Now What if someone argues that the infinite series would be beyond time? In that case the skpetic loses the argument that there is no causality before time. IF there is no motion, causality, or change beyond time than there cannot be a series of events leading form one cause to another beyond time.

Now let's examine the three arguments.

1) Out right deniel that ICR is impossible.

Well, if they don't believe the logic, they are pretty hopeless. And if they dont' accept the word of the mathematicians that are quoted, there isn't much you can do about it. But it seems pretty obvious that if you have an ifinite series of causes leading back infinitely you would never have an actual cause, and the thing to be caused would not exist, just as you cannot count to infinity, or just as the counter claiming to have arrived at zero from infinity would never have actually counted.

2) That the number line is an exmaple from Mathematics that proves the actual infinite, or Infinite causal regress.


David Hilbert has prove, as quoted above, that transfinite mathematics cannot exist in life. The number line is not an actual series of events, it is ony hypothetical. Moeover numbers do not cause each other. It is not a causal regress.

3) That God is an ICR


This is merely to confusse an infinite with an infinite regress The ICR is an infinite series of events. God is not a series of events. God is not an event, God is not a recurrsion of causes, he is one final cause. God is not in time, he is eternal. So the two are not analogous at all. God is not an ICR.

The ICR is an impossibility, it cannot exist in actuality. This means the universe cannot be eternal, for the universe is an infinite series of causes, each one leading to the next.
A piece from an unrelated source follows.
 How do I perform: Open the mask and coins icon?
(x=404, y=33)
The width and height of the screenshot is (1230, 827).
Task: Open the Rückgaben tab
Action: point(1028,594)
It certainly means the old oscillating universe notion of etnerally recurring big bangs and cruches is right out! Therefore, there must be a fainal cause which is eternal and is not a series of events but one fianl cause that transcends the chain of cause and effect. It causes the universe but it is not in turn an effect of any other cause.

Aristotle and Bertrand Russell agree

Robert Koons, University of Texas

www.la.utexas.edu/phl356/lec5.html

Lecutre 5 Phil 356 Theism Spring 98


Another example is mentioned by al-Ghazali. Suppose that the sun and moon have each been revolving around the earth throughout an infinite past. There are 12 revolutions of the moon for every revolution of the sun. As we go back in time, the gap between the number of months and years grows ever wider, yet, taken as a whole, there are an equal number of elapsed months and years (both infinite). Cantorian set theory agrees with this paradoxical result: the cardinal number of months and years is exactly the same.

Bertrand Russell discusses a similar paradox, which he called the Tristam Shandy paradox. Tristam is writing is own autobiography. He takes a whole year to write down the events of a single day. In an infinite amount of time, Shandy can complete the task. Here's a time-reversed version of the paradox: suppose that Tristam is clairvoyent -- he writes about his own future. Last year he wrote about today's events; in the year before last, he wrote about yesterday's events. Today, he has just completed an infinite autobiography, cover all the events of his infinite past, despite the fact that, as we go farther in the past, Shandy is every further behind in the task -- i.e., 1000 years ago, he was still writing about the events of only the last three days.




Final note: The paradox of Time.


Some thinkers believe that time is an infinite series. I do not agree with this notion, I accept t=0, time begins in the Big Bang. But this is a valid viewpoint, I just dont' happen to agree. But that does not prove that a beginingless series of events with no higher cause can exist. Time can still have a higher cause, God perhaps, in heierarchical fashion.